I'm sorry, I didn't put this info online. The code depends on some Hackystat code I have used for convenience. That code is jarred in the lib/hackystat/ folder of the trunk, see it here <http://code.google.com/p/jmotif/source/browse/#svn%2Ftrunk%2Flib%2Fhackystat>. 

Sorry.
--
Mahalo, Pavel.

Pavel Senin

unread,
Sep 13, 2012, 10:20:49 AM9/13/12
to jmotif-...@googlegroups.com
I would guess, that it is better for you to build your own jar packing all things together along with the up-to date code. 
You will need to checkout trunk, install needed packages (ant and junit), and run Ant with jar.build.xml: 'ant -f jar.build.xml', if code builds, then you can modify jar.build.xml to unjar Hackystat code into temp folder and jar it back together with jmotif.
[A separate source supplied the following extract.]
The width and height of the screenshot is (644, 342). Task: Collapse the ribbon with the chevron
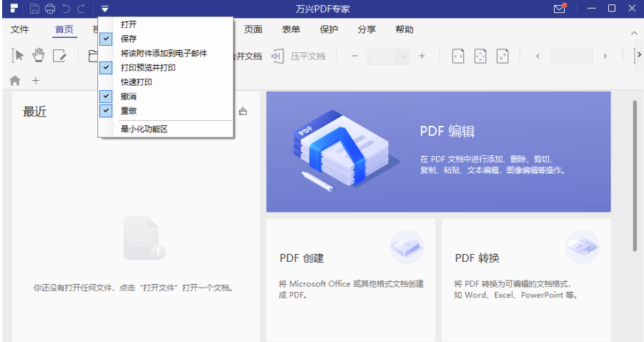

I will put that script to SVN a bit later if you can wait.
--
Mahalo, Pavel.

Pavel Senin

unread,
Sep 13, 2012, 3:15:16 PM9/13/12
to jmotif-...@googlegroups.com
well, you need more jars to build jmotif

        <!-- The compile classpath  -->
<path id="compile.classpath">
<fileset file="${env.JUNIT_HOME}/junit-${junit.version}.jar" />
<fileset file="${env.FINDBUGS_HOME}/lib/annotations.jar" />
<fileset file="${env.WEKA_HOME}/weka.jar" />
<fileset dir="${lib.dir}/hackystat" />
</path>
 
you'll need findugs, weka and hackystat libs to compile it.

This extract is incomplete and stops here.